DIRECTIONS FOR THIS TASK: Return every record below exactly as given.

DATASET EXCERPTS: Begin

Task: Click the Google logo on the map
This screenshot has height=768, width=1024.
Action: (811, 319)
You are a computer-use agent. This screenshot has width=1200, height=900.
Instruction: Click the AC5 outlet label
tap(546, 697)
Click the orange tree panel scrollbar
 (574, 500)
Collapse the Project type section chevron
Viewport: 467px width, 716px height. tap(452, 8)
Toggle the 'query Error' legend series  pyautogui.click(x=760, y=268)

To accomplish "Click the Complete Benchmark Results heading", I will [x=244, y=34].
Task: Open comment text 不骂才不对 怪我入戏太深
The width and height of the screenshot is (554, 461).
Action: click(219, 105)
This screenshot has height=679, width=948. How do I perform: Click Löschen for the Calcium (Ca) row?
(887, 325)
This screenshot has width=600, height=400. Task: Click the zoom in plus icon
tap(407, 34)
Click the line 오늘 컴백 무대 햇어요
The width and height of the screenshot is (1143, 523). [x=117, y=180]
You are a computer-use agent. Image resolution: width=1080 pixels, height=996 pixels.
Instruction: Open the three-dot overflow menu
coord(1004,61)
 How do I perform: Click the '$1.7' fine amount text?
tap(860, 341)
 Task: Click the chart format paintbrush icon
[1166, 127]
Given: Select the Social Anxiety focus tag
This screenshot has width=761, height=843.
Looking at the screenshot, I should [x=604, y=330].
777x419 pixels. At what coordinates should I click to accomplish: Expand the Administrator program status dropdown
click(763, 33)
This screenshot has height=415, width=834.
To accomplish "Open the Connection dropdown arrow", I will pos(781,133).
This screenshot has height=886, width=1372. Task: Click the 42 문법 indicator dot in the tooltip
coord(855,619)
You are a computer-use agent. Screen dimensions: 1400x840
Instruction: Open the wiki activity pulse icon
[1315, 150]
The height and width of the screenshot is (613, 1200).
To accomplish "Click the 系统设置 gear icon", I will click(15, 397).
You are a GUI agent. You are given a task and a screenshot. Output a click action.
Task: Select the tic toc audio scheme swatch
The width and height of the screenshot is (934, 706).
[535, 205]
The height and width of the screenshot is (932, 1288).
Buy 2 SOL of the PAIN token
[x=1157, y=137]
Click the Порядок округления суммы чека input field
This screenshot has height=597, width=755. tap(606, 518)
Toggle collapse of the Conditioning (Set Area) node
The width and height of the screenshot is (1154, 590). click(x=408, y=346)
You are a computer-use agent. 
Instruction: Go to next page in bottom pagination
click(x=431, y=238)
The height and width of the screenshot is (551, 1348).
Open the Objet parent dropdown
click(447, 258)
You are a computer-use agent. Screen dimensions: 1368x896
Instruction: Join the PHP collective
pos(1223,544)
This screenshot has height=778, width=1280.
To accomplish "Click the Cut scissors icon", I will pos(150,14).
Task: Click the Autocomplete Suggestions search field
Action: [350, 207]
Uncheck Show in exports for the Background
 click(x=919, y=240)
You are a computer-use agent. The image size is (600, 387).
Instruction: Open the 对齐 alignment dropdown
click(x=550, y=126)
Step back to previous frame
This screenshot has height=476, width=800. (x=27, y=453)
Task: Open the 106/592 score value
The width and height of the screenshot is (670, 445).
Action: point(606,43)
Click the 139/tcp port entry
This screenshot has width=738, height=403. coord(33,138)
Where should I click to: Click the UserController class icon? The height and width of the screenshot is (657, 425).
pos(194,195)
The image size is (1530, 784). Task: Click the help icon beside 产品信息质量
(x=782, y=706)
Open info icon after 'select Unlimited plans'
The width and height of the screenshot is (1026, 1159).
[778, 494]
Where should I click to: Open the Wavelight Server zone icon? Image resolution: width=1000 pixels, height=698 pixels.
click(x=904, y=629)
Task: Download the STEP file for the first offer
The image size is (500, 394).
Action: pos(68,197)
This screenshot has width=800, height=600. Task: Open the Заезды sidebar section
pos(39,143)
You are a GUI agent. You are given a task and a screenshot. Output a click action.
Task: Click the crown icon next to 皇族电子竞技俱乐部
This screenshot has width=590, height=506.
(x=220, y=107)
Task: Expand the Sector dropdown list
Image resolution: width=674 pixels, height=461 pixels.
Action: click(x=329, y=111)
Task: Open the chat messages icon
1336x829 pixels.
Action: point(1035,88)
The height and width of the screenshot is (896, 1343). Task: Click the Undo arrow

DATASET EXCERPTS: End

REPLY:
Task: Click the Google logo on the map
This screenshot has height=768, width=1024.
Action: (811, 319)
You are a computer-use agent. This screenshot has width=1200, height=900.
Instruction: Click the AC5 outlet label
tap(546, 697)
Click the orange tree panel scrollbar
 (574, 500)
Collapse the Project type section chevron
Viewport: 467px width, 716px height. tap(452, 8)
Toggle the 'query Error' legend series  pyautogui.click(x=760, y=268)

To accomplish "Click the Complete Benchmark Results heading", I will [x=244, y=34].
Task: Open comment text 不骂才不对 怪我入戏太深
The width and height of the screenshot is (554, 461).
Action: click(219, 105)
This screenshot has height=679, width=948. How do I perform: Click Löschen for the Calcium (Ca) row?
(887, 325)
This screenshot has width=600, height=400. Task: Click the zoom in plus icon
tap(407, 34)
Click the line 오늘 컴백 무대 햇어요
The width and height of the screenshot is (1143, 523). [x=117, y=180]
You are a computer-use agent. Image resolution: width=1080 pixels, height=996 pixels.
Instruction: Open the three-dot overflow menu
coord(1004,61)
 How do I perform: Click the '$1.7' fine amount text?
tap(860, 341)
 Task: Click the chart format paintbrush icon
[1166, 127]
Given: Select the Social Anxiety focus tag
This screenshot has width=761, height=843.
Looking at the screenshot, I should [x=604, y=330].
777x419 pixels. At what coordinates should I click to accomplish: Expand the Administrator program status dropdown
click(763, 33)
This screenshot has height=415, width=834.
To accomplish "Open the Connection dropdown arrow", I will pos(781,133).
This screenshot has height=886, width=1372. Task: Click the 42 문법 indicator dot in the tooltip
coord(855,619)
You are a computer-use agent. Screen dimensions: 1400x840
Instruction: Open the wiki activity pulse icon
[1315, 150]
The height and width of the screenshot is (613, 1200).
To accomplish "Click the 系统设置 gear icon", I will click(15, 397).
You are a GUI agent. You are given a task and a screenshot. Output a click action.
Task: Select the tic toc audio scheme swatch
The width and height of the screenshot is (934, 706).
[535, 205]
The height and width of the screenshot is (932, 1288).
Buy 2 SOL of the PAIN token
[x=1157, y=137]
Click the Порядок округления суммы чека input field
This screenshot has height=597, width=755. tap(606, 518)
Toggle collapse of the Conditioning (Set Area) node
The width and height of the screenshot is (1154, 590). click(x=408, y=346)
You are a computer-use agent. 
Instruction: Go to next page in bottom pagination
click(x=431, y=238)
The height and width of the screenshot is (551, 1348).
Open the Objet parent dropdown
click(447, 258)
You are a computer-use agent. Screen dimensions: 1368x896
Instruction: Join the PHP collective
pos(1223,544)
This screenshot has height=778, width=1280.
To accomplish "Click the Cut scissors icon", I will pos(150,14).
Task: Click the Autocomplete Suggestions search field
Action: [350, 207]
Uncheck Show in exports for the Background
 click(x=919, y=240)
You are a computer-use agent. The image size is (600, 387).
Instruction: Open the 对齐 alignment dropdown
click(x=550, y=126)
Step back to previous frame
This screenshot has height=476, width=800. (x=27, y=453)
Task: Open the 106/592 score value
The width and height of the screenshot is (670, 445).
Action: point(606,43)
Click the 139/tcp port entry
This screenshot has width=738, height=403. coord(33,138)
Where should I click to: Click the UserController class icon? The height and width of the screenshot is (657, 425).
pos(194,195)
The image size is (1530, 784). Task: Click the help icon beside 产品信息质量
(x=782, y=706)
Open info icon after 'select Unlimited plans'
The width and height of the screenshot is (1026, 1159).
[778, 494]
Where should I click to: Open the Wavelight Server zone icon? Image resolution: width=1000 pixels, height=698 pixels.
click(x=904, y=629)
Task: Download the STEP file for the first offer
The image size is (500, 394).
Action: pos(68,197)
This screenshot has width=800, height=600. Task: Open the Заезды sidebar section
pos(39,143)
You are a GUI agent. You are given a task and a screenshot. Output a click action.
Task: Click the crown icon next to 皇族电子竞技俱乐部
This screenshot has width=590, height=506.
(x=220, y=107)
Task: Expand the Sector dropdown list
Image resolution: width=674 pixels, height=461 pixels.
Action: click(x=329, y=111)
Task: Open the chat messages icon
1336x829 pixels.
Action: point(1035,88)
The height and width of the screenshot is (896, 1343). Task: Click the Undo arrow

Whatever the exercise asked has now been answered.